* [Data section]

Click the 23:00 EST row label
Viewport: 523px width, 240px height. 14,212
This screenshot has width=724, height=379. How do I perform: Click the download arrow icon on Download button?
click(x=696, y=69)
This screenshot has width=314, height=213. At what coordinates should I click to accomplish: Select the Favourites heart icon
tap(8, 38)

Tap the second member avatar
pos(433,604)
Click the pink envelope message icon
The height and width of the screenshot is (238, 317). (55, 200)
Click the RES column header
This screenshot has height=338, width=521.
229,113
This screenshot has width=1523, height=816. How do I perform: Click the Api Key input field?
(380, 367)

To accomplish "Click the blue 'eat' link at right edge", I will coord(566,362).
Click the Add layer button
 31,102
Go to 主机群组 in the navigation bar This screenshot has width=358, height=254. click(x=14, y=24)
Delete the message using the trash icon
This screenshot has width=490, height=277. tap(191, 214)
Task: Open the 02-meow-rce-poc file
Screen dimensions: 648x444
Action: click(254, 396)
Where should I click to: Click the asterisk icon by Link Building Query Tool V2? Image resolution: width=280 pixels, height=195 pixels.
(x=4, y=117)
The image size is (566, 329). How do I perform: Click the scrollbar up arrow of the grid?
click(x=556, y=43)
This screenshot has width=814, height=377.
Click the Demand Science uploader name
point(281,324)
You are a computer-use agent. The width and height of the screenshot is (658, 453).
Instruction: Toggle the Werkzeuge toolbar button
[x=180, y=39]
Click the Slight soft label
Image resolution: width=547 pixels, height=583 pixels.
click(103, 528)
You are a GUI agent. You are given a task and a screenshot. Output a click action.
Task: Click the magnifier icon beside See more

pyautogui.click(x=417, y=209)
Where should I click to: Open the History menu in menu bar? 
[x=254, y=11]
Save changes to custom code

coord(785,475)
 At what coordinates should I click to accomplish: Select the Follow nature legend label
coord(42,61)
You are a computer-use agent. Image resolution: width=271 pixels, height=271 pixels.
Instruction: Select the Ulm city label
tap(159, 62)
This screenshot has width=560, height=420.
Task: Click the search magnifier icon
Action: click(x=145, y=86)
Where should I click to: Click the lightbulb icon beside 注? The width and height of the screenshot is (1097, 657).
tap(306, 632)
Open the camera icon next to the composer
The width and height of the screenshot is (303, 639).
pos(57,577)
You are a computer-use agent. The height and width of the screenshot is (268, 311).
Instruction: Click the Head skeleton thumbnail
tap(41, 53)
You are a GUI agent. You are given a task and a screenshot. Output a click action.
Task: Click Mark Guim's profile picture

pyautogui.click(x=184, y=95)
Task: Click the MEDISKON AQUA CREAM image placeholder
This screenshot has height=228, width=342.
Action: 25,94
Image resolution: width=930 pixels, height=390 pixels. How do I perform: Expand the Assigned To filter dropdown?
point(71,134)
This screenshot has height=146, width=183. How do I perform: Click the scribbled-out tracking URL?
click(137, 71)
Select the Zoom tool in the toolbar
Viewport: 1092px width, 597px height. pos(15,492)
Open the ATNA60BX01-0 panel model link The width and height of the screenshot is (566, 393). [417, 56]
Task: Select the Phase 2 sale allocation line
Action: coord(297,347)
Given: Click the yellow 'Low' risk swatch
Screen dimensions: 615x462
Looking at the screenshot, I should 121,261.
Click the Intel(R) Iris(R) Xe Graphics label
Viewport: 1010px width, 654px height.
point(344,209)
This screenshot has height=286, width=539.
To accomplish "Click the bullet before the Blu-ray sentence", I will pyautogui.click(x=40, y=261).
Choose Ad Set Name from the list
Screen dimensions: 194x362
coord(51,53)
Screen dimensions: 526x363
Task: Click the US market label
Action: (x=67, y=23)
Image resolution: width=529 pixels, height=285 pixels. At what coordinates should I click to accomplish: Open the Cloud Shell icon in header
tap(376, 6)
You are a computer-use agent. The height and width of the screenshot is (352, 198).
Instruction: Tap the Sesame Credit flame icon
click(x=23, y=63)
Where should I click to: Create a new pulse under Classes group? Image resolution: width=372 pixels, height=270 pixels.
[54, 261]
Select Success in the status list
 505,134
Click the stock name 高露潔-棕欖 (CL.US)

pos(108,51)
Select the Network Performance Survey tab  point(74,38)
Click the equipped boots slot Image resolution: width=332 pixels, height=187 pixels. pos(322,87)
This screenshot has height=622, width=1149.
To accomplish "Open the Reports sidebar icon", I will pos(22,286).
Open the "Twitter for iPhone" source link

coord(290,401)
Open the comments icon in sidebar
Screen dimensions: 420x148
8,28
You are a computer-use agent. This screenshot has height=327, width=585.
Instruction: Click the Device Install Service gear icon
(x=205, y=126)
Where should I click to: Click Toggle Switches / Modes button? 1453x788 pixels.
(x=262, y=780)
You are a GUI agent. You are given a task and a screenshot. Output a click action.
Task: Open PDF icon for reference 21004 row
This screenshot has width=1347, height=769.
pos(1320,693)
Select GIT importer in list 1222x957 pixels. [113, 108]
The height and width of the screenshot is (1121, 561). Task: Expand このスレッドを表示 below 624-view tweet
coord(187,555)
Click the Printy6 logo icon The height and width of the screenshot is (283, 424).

* [Exercise prompt] From the first line to the last, retype the records exactly as they stand above.

* [Written solution]
Click the 23:00 EST row label
Viewport: 523px width, 240px height. 14,212
This screenshot has width=724, height=379. How do I perform: Click the download arrow icon on Download button?
click(x=696, y=69)
This screenshot has width=314, height=213. At what coordinates should I click to accomplish: Select the Favourites heart icon
tap(8, 38)

Tap the second member avatar
pos(433,604)
Click the pink envelope message icon
The height and width of the screenshot is (238, 317). (55, 200)
Click the RES column header
This screenshot has height=338, width=521.
229,113
This screenshot has width=1523, height=816. How do I perform: Click the Api Key input field?
(380, 367)

To accomplish "Click the blue 'eat' link at right edge", I will coord(566,362).
Click the Add layer button
 31,102
Go to 主机群组 in the navigation bar This screenshot has width=358, height=254. click(x=14, y=24)
Delete the message using the trash icon
This screenshot has width=490, height=277. tap(191, 214)
Task: Open the 02-meow-rce-poc file
Screen dimensions: 648x444
Action: click(254, 396)
Where should I click to: Click the asterisk icon by Link Building Query Tool V2? Image resolution: width=280 pixels, height=195 pixels.
(x=4, y=117)
The image size is (566, 329). How do I perform: Click the scrollbar up arrow of the grid?
click(x=556, y=43)
This screenshot has width=814, height=377.
Click the Demand Science uploader name
point(281,324)
You are a computer-use agent. The width and height of the screenshot is (658, 453).
Instruction: Toggle the Werkzeuge toolbar button
[x=180, y=39]
Click the Slight soft label
Image resolution: width=547 pixels, height=583 pixels.
click(103, 528)
You are a GUI agent. You are given a task and a screenshot. Output a click action.
Task: Click the magnifier icon beside See more

pyautogui.click(x=417, y=209)
Where should I click to: Open the History menu in menu bar? 
[x=254, y=11]
Save changes to custom code

coord(785,475)
 At what coordinates should I click to accomplish: Select the Follow nature legend label
coord(42,61)
You are a computer-use agent. Image resolution: width=271 pixels, height=271 pixels.
Instruction: Select the Ulm city label
tap(159, 62)
This screenshot has width=560, height=420.
Task: Click the search magnifier icon
Action: click(x=145, y=86)
Where should I click to: Click the lightbulb icon beside 注? The width and height of the screenshot is (1097, 657).
tap(306, 632)
Open the camera icon next to the composer
The width and height of the screenshot is (303, 639).
pos(57,577)
You are a computer-use agent. The height and width of the screenshot is (268, 311).
Instruction: Click the Head skeleton thumbnail
tap(41, 53)
You are a GUI agent. You are given a task and a screenshot. Output a click action.
Task: Click Mark Guim's profile picture

pyautogui.click(x=184, y=95)
Task: Click the MEDISKON AQUA CREAM image placeholder
This screenshot has height=228, width=342.
Action: 25,94
Image resolution: width=930 pixels, height=390 pixels. How do I perform: Expand the Assigned To filter dropdown?
point(71,134)
This screenshot has height=146, width=183. How do I perform: Click the scribbled-out tracking URL?
click(137, 71)
Select the Zoom tool in the toolbar
Viewport: 1092px width, 597px height. pos(15,492)
Open the ATNA60BX01-0 panel model link The width and height of the screenshot is (566, 393). [417, 56]
Task: Select the Phase 2 sale allocation line
Action: coord(297,347)
Given: Click the yellow 'Low' risk swatch
Screen dimensions: 615x462
Looking at the screenshot, I should 121,261.
Click the Intel(R) Iris(R) Xe Graphics label
Viewport: 1010px width, 654px height.
point(344,209)
This screenshot has height=286, width=539.
To accomplish "Click the bullet before the Blu-ray sentence", I will pyautogui.click(x=40, y=261).
Choose Ad Set Name from the list
Screen dimensions: 194x362
coord(51,53)
Screen dimensions: 526x363
Task: Click the US market label
Action: (x=67, y=23)
Image resolution: width=529 pixels, height=285 pixels. At what coordinates should I click to accomplish: Open the Cloud Shell icon in header
tap(376, 6)
You are a computer-use agent. The height and width of the screenshot is (352, 198).
Instruction: Tap the Sesame Credit flame icon
click(x=23, y=63)
Where should I click to: Create a new pulse under Classes group? Image resolution: width=372 pixels, height=270 pixels.
[54, 261]
Select Success in the status list
 505,134
Click the stock name 高露潔-棕欖 (CL.US)

pos(108,51)
Select the Network Performance Survey tab  point(74,38)
Click the equipped boots slot Image resolution: width=332 pixels, height=187 pixels. pos(322,87)
This screenshot has height=622, width=1149.
To accomplish "Open the Reports sidebar icon", I will pos(22,286).
Open the "Twitter for iPhone" source link

coord(290,401)
Open the comments icon in sidebar
Screen dimensions: 420x148
8,28
You are a computer-use agent. This screenshot has height=327, width=585.
Instruction: Click the Device Install Service gear icon
(x=205, y=126)
Where should I click to: Click Toggle Switches / Modes button? 1453x788 pixels.
(x=262, y=780)
You are a GUI agent. You are given a task and a screenshot. Output a click action.
Task: Open PDF icon for reference 21004 row
This screenshot has width=1347, height=769.
pos(1320,693)
Select GIT importer in list 1222x957 pixels. [113, 108]
The height and width of the screenshot is (1121, 561). Task: Expand このスレッドを表示 below 624-view tweet
coord(187,555)
Click the Printy6 logo icon The height and width of the screenshot is (283, 424).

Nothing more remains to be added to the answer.